Provided text:
--*--
In response to ongoing support from global central banks, the Barclays U.S. Aggregate Index recorded a positive return for the second quarter of 2016, with lower-quality bonds outperforming higher-rated investment tiers within that index. Although most broad-market fixed income indices produced solid returns, high yield corporate bonds and global Treasurys ex-U.S. were the strongest performers, with the asset-backed securities (ABS) and mortgage-backed securities (MBS) sectors lagging during the quarter. Investment grade corporate bonds, as measured by the Barclays U.S. Corporate Investment Grade Index, returned 3.57% for the quarter, outperforming duration-matched Treasurys by 99 basis points, with the bulk of performance coming in June. (A basis point equals one hundredth of a percentage point.)

A brief bout of volatility in late June triggered by the British vote to exit the European Union raised the question of whether the so-called Brexit referendum will be the first of many such actions by various countries taken in an effort to preserve their nationalist goals at the expense of a global economic agenda. Regardless of the eventual answer, the issue is almost certain to increase market uncertainty — and thus volatility — for many quarters ahead. Meanwhile, the Federal Open Market Committee’s (FOMC’s) June meeting may have foreshadowed a major shift in domestic monetary policy in coming years, with members projecting fewer rate cuts this year and significantly lower policy rates for 2017 and 2018, relative to previous expectations. Federal Reserve Chairwoman Janet Yellen gave form and substance to the numbers, citing an aging population and relatively low productivity as structural forces that could make the current low level of rates a long-lasting phenomenon.
--*--
Data segment:
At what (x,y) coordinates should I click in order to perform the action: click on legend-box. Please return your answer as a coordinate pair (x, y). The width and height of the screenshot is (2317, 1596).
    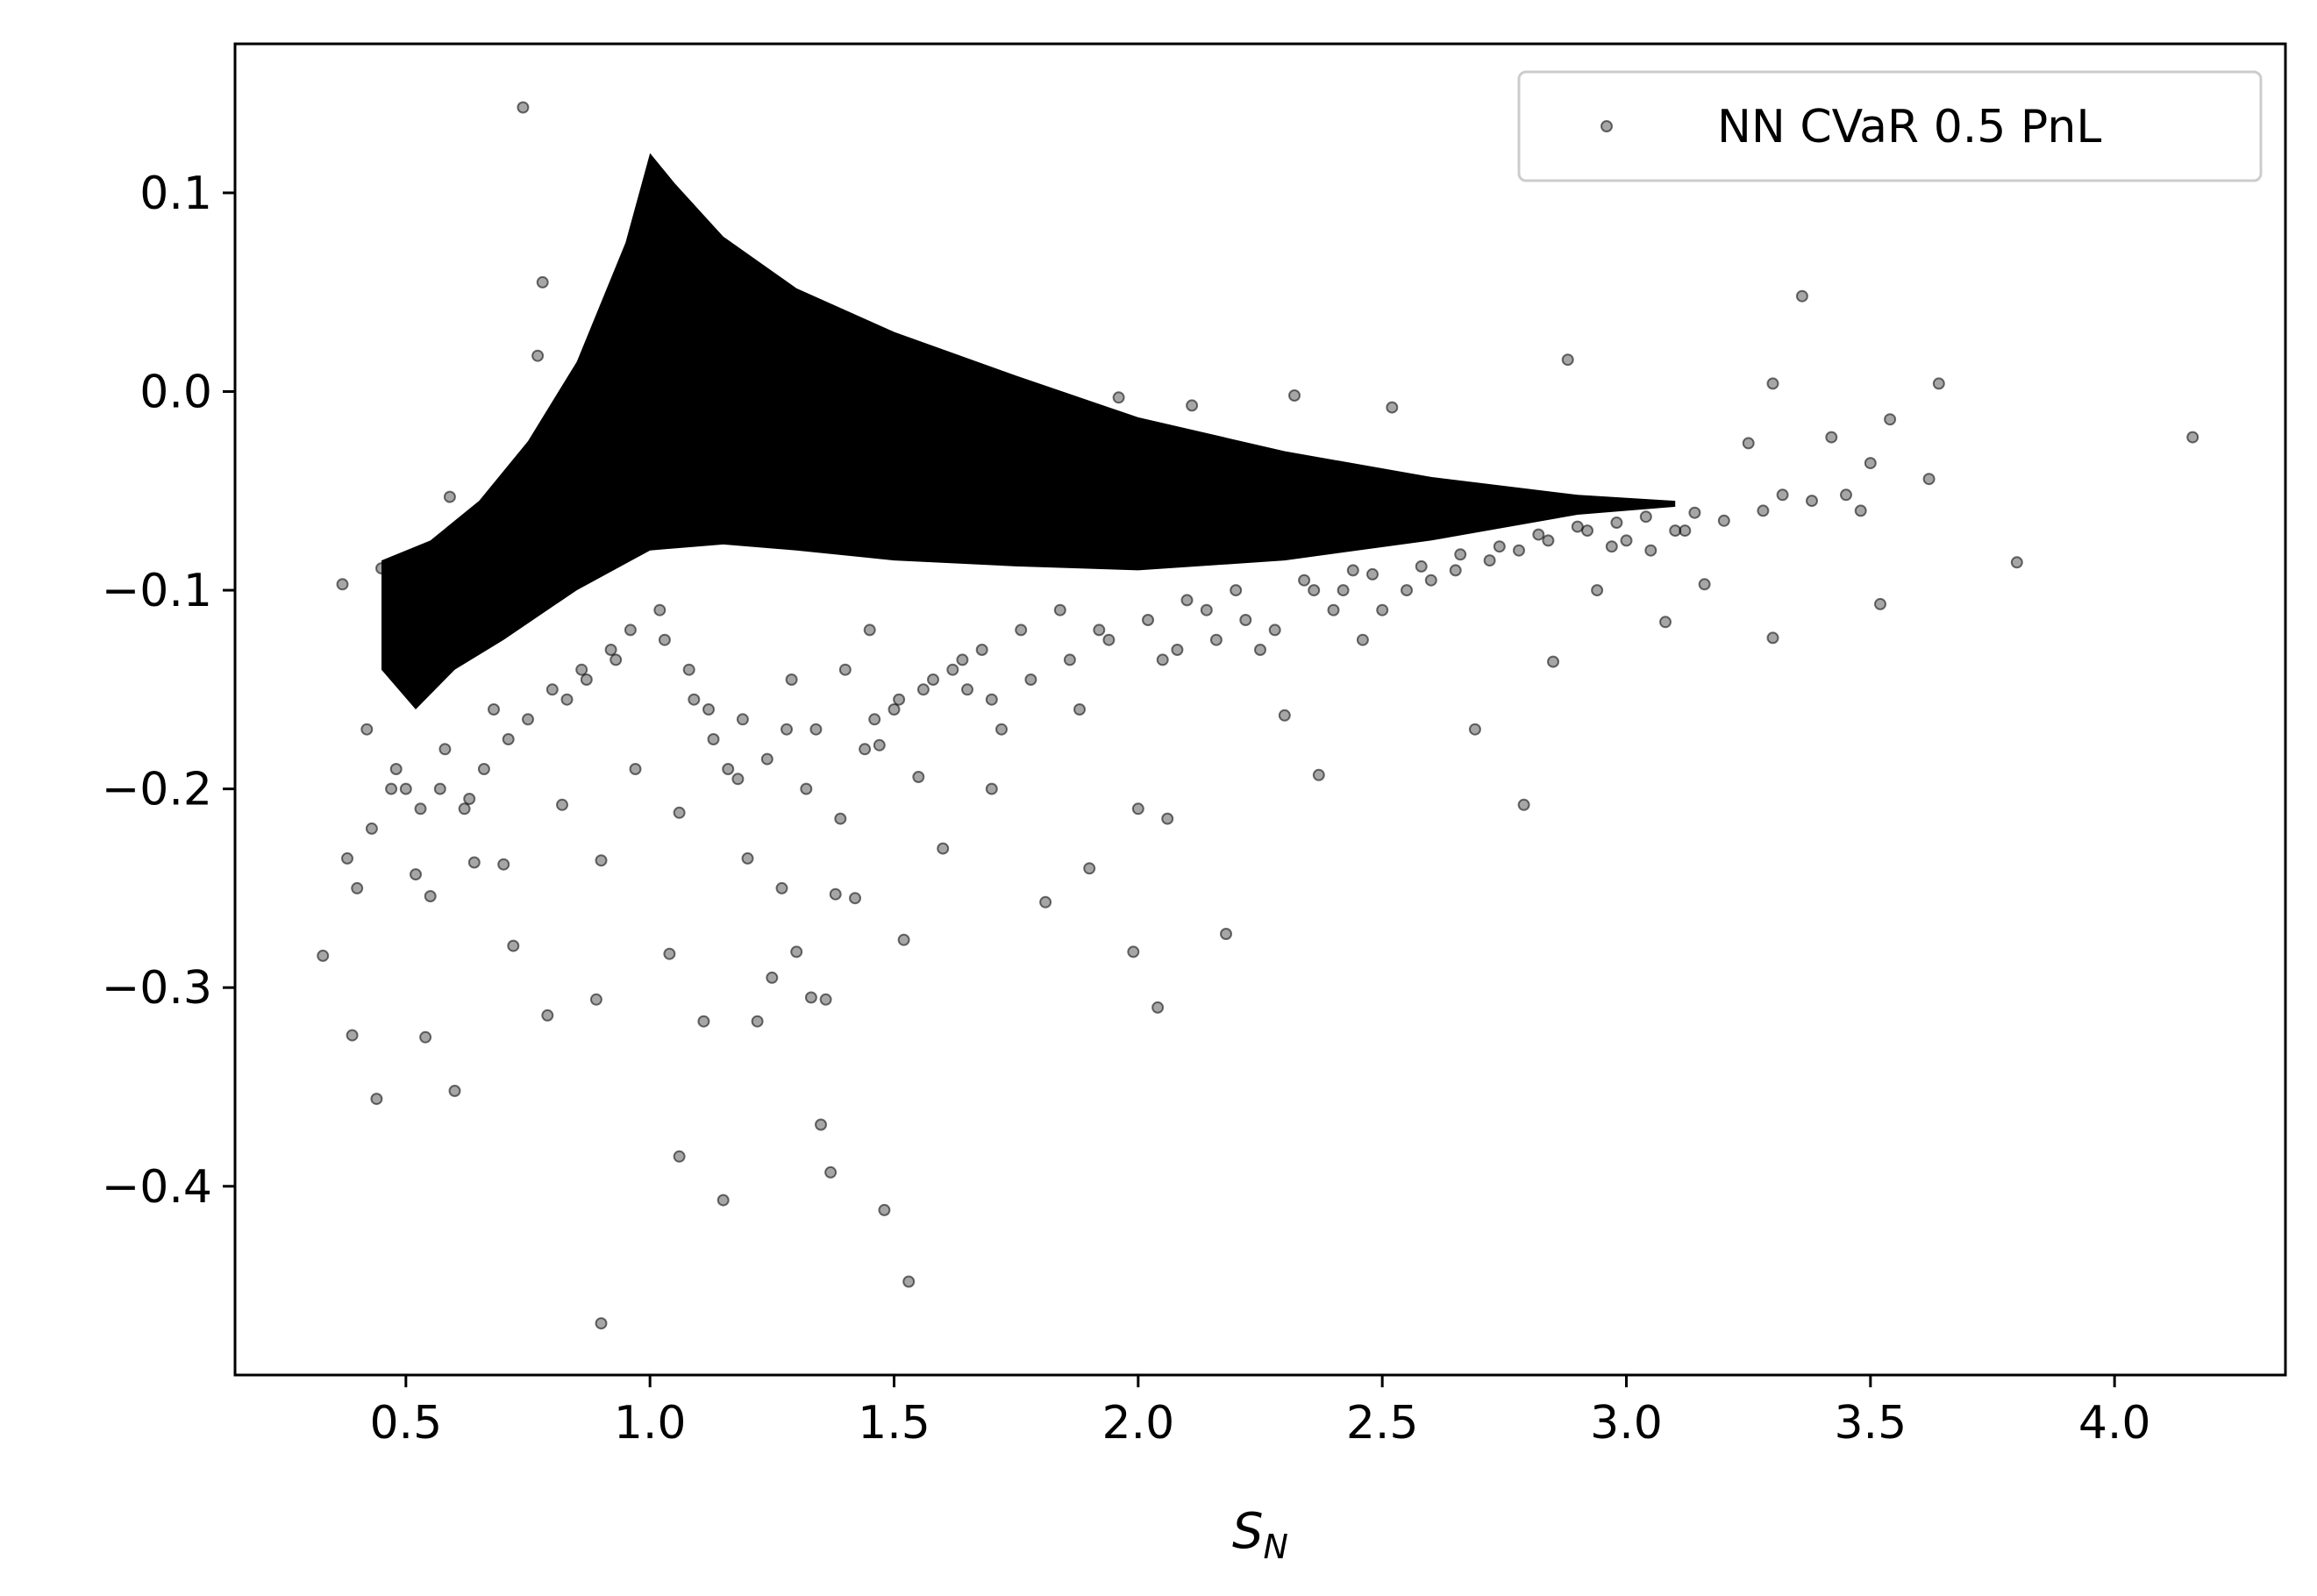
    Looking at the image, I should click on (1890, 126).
--*--
Exercise requirements: In the bond market review, start at "In response to" and end at "a percentage point.)", and swap "solid returns" for "modest returns" as you repeat that passage.

Exercise response:
In response to ongoing support from global central banks, the Barclays U.S. Aggregate Index recorded a positive return for the second quarter of 2016, with lower-quality bonds outperforming higher-rated investment tiers within that index. Although most broad-market fixed income indices produced modest returns, high yield corporate bonds and global Treasurys ex-U.S. were the strongest performers, with the asset-backed securities (ABS) and mortgage-backed securities (MBS) sectors lagging during the quarter. Investment grade corporate bonds, as measured by the Barclays U.S. Corporate Investment Grade Index, returned 3.57% for the quarter, outperforming duration-matched Treasurys by 99 basis points, with the bulk of performance coming in June. (A basis point equals one hundredth of a percentage point.)